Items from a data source
--------------------------------
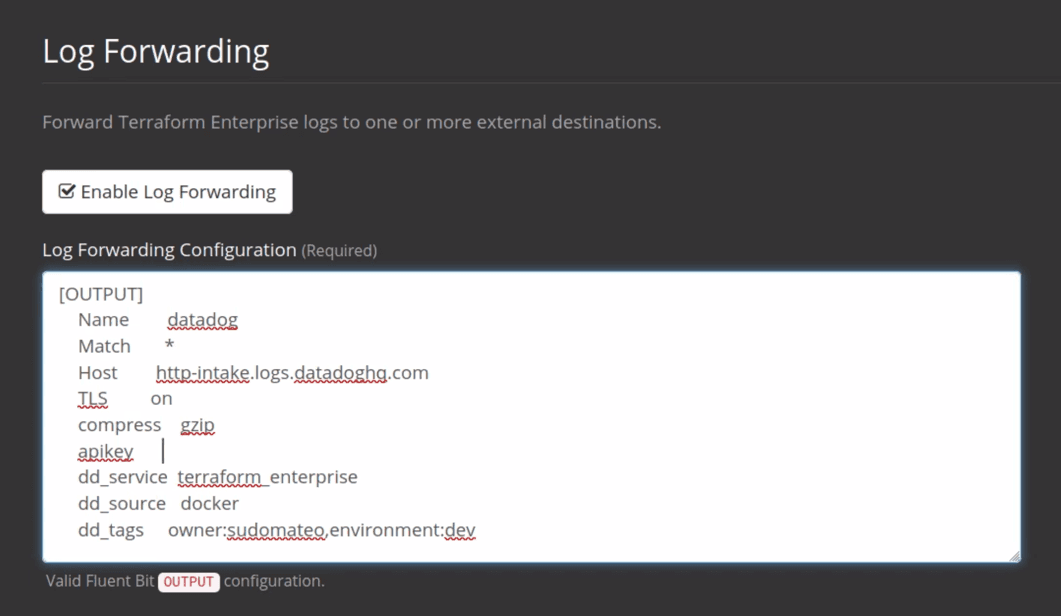The image size is (1061, 616).
Task: Click the text cursor after apikey field
Action: (165, 451)
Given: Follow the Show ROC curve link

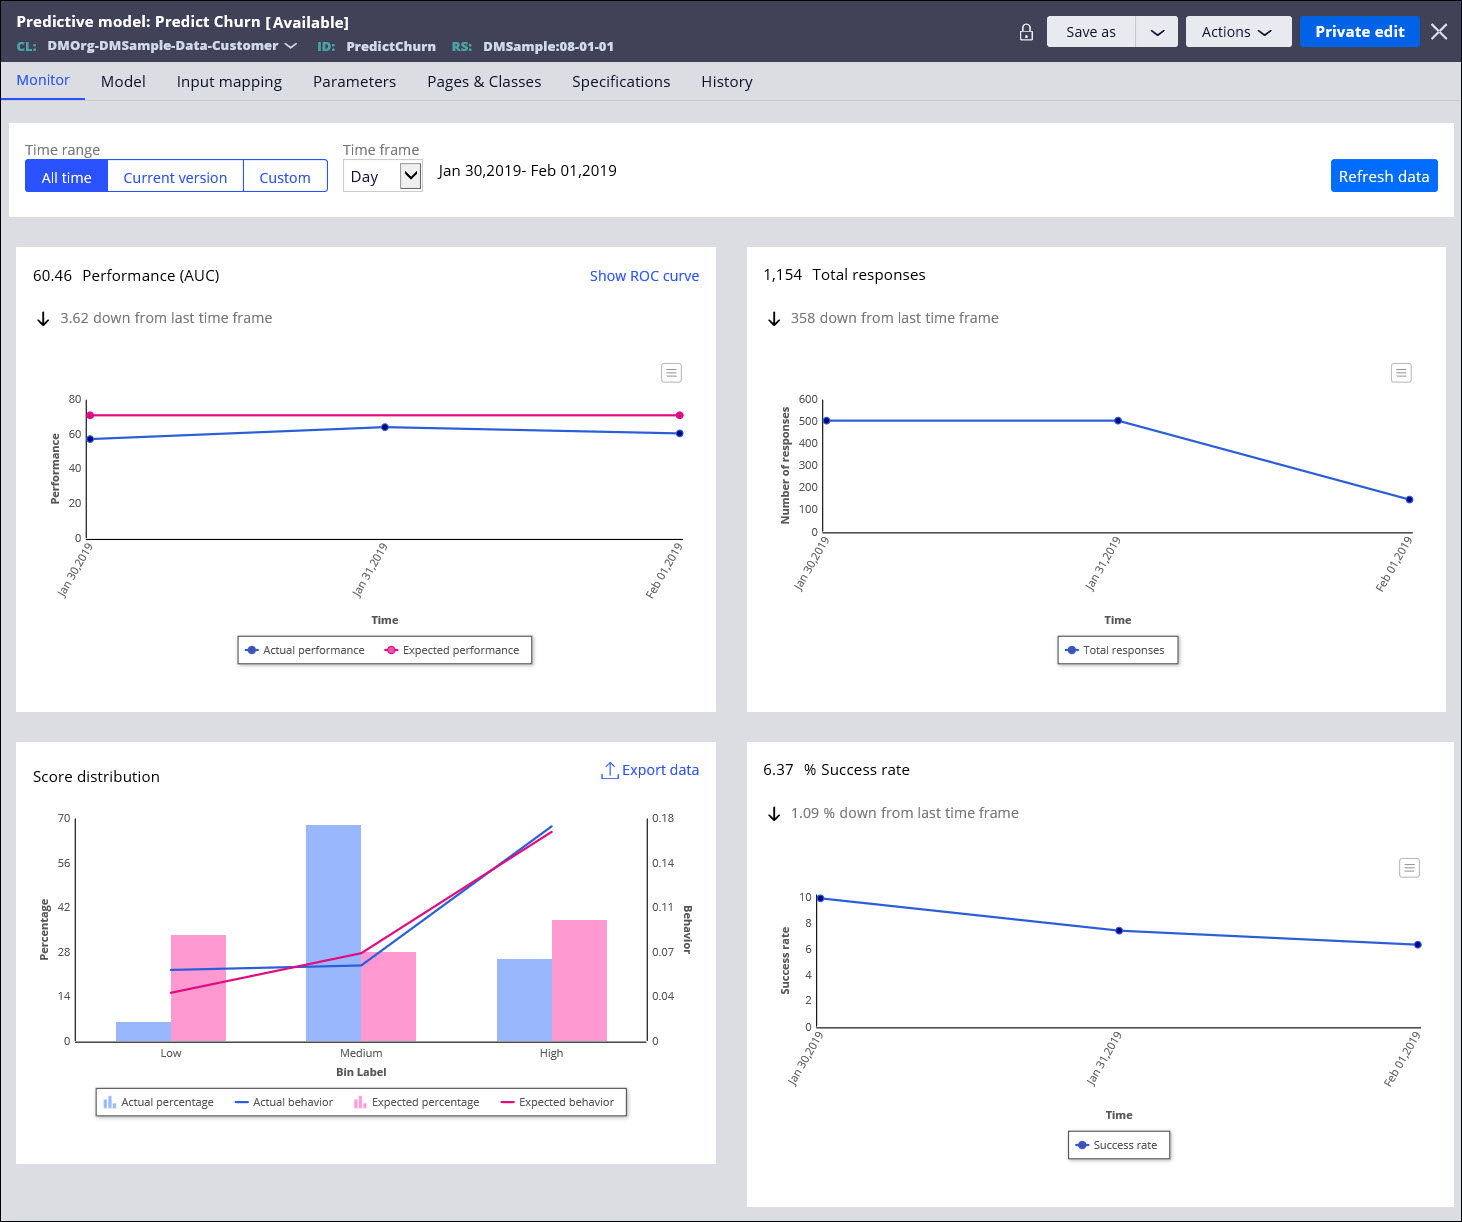Looking at the screenshot, I should tap(644, 276).
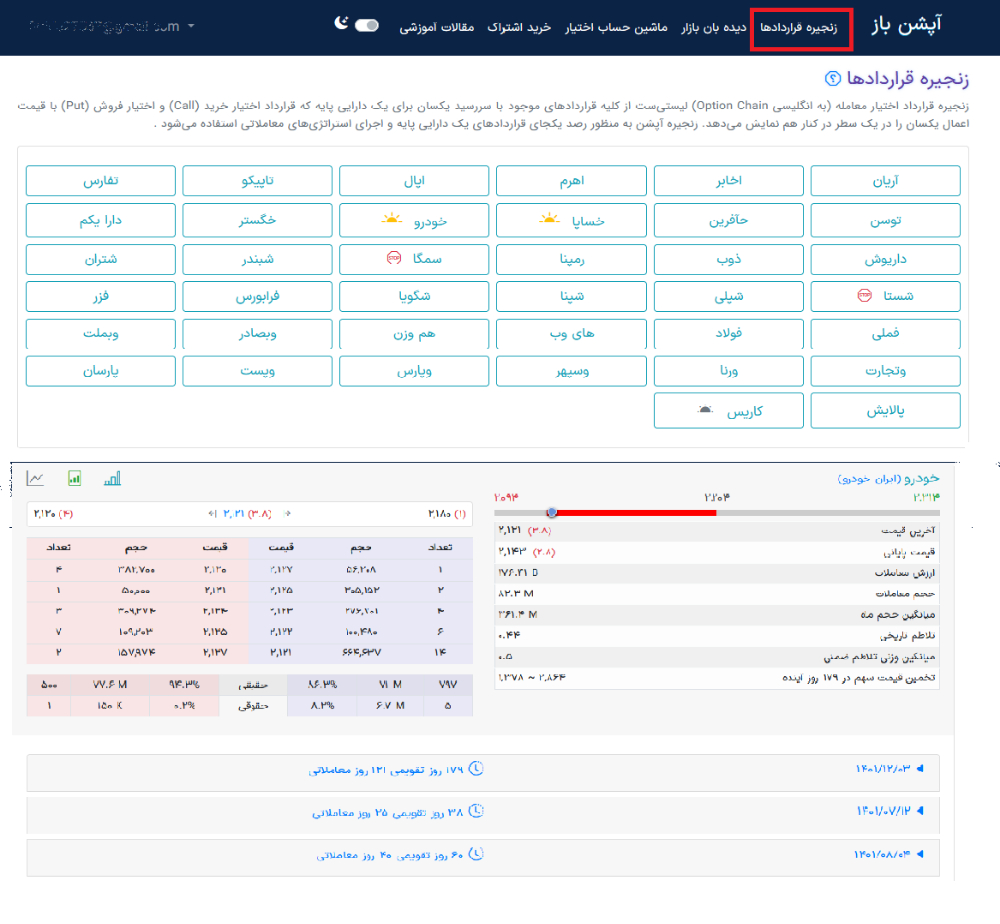Expand the ۱۴۰۱/۱۲/۰۳ expiry row
The height and width of the screenshot is (924, 1000).
[x=483, y=771]
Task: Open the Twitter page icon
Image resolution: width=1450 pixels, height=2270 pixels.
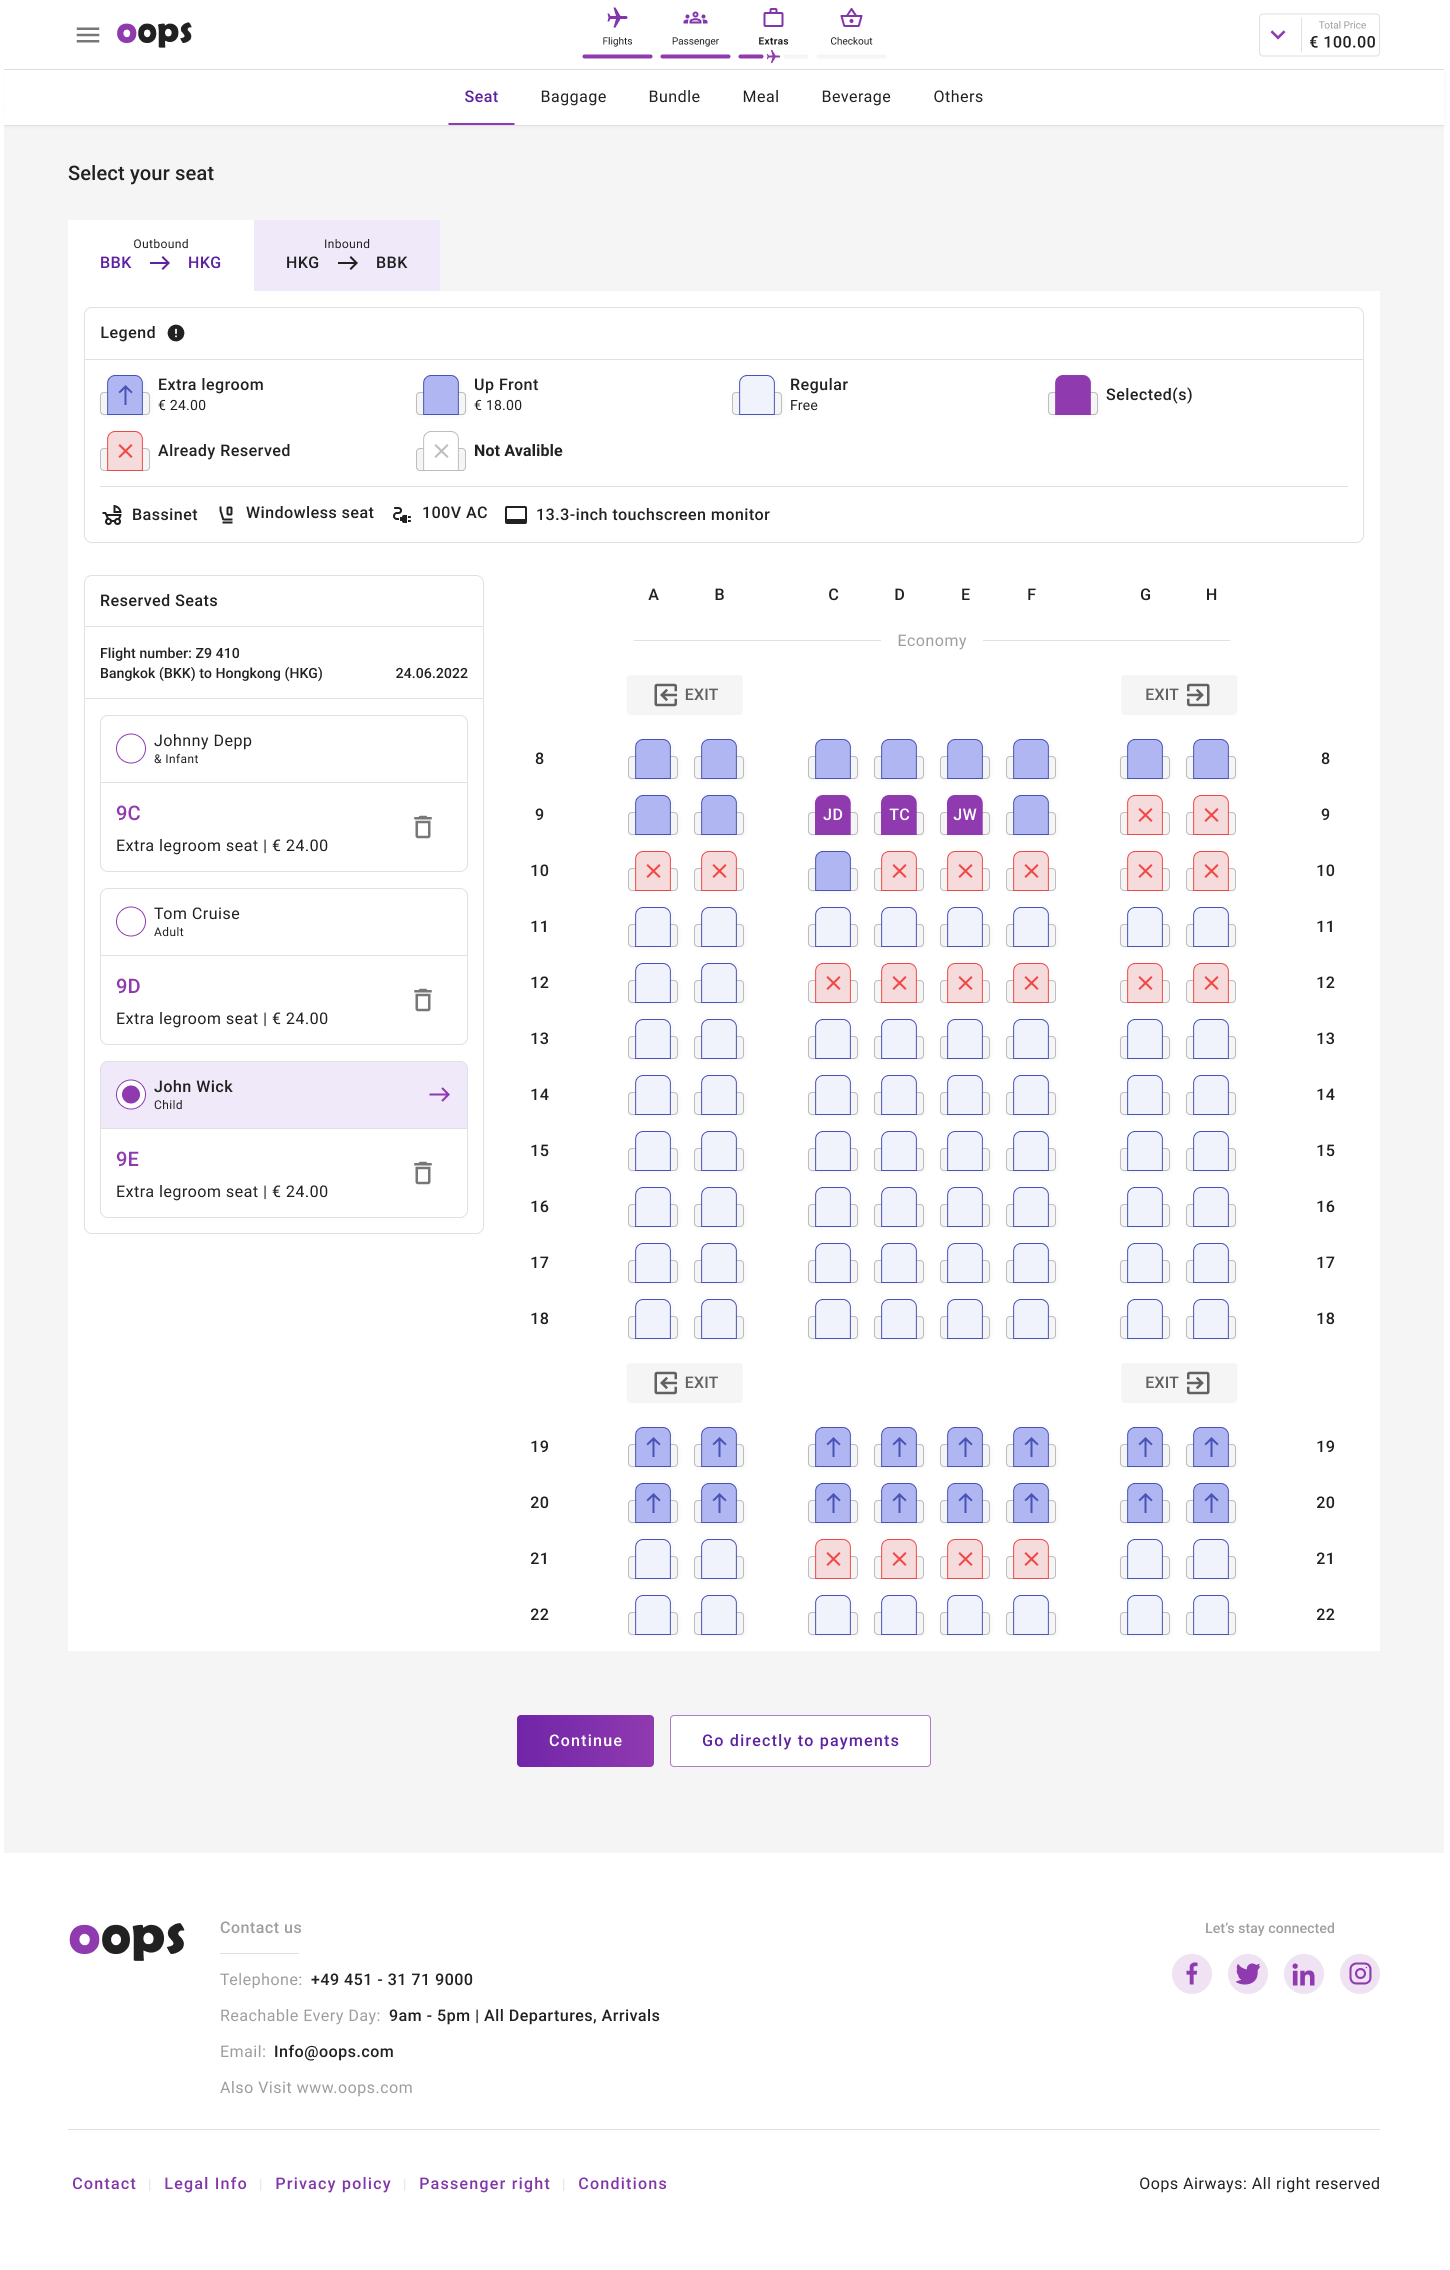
--------------------------------
§ **Task instructions**
Write out exactly the stretch of lines that begins with the line containing "Given: Follow the Show ROC curve link" and ends with the last line of the records above, leaving out the pictures.

§ **Solution for this problem**
Given: Follow the Show ROC curve link

Looking at the screenshot, I should tap(644, 276).
Expand the ۱۴۰۱/۱۲/۰۳ expiry row
The height and width of the screenshot is (924, 1000).
[x=483, y=771]
Task: Open the Twitter page icon
Image resolution: width=1450 pixels, height=2270 pixels.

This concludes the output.